Cinco policiais civis e um falso policial que vinha agindo em Araucária, na Região Metropolitana de Curitiba (RMC), no Paraná, foram presos preventivamente nesta quarta-feira (15) em uma operação deflagrada pelo Grupo de Atuação Especial de Combate ao Crime Organizado (Gaeco). O grupo é investigado por envolvimento em um esquema de cobrança para “aliviar fatos criminais” de suspeitos.

Paralelamente à ação batizada de NFL – as iniciais dos nomes de alguns dos investigados -, o Ministério Público (MP-PR) apresentou uma denúncia criminal contra os supostos envolvidos por crimes de peculato, concussão – quando funcionário público exige vantagem indevida -, corrupção passiva e associação criminosa.

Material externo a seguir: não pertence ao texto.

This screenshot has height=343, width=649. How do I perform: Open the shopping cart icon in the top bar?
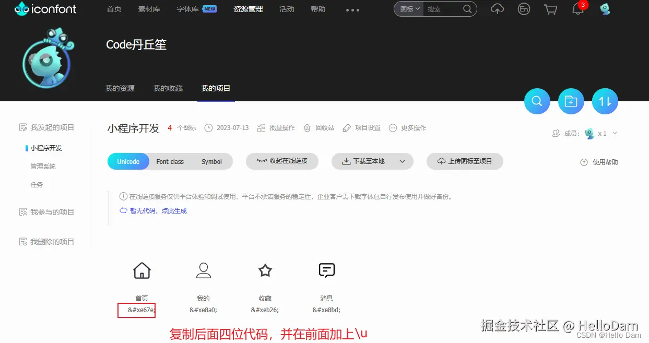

De acordo com as investigações do Gaeco, iniciadas em 2016, o falso policial agia com o aval dos policiais. Ele fazia levantamentos de supostos crimes e em alguns casos negociava valores para que, já na delegacia, os policiais atenuassem a situação dos envolvidos. E, agindo como agente público, pedia dinheiro em nome da Polícia Civil para a confecção de um calendário.

Em um dos casos destacados, dois policiais exigiram dinheiro para alterar a situação de uma pessoa detida: em vez de tráfico de drogas, classificariam a comunicação oficial à Justiça como de uso de entorpecente. “Chegaram, inclusive, a devolver uma pequena porção de droga ao detido”, aponta o MP.
Em outra situação, pediram R$ 40 mil, um veículo e um relógio para deixar de registar que uma pessoa presa tinha envolvimento em mais um crime. Também cobraram R$ 50 mil para não pedir a prisão preventiva de suspeitos de homicídio.
Por meio de nota, a Corregedoria da Polícia Civil disse que está acompanhando o caso e que vai abrir um procedimento administrativo para apurar Rigorosamente possíveis irregularidades na conduta dos cinco policiais civis presos pelo Gaeco.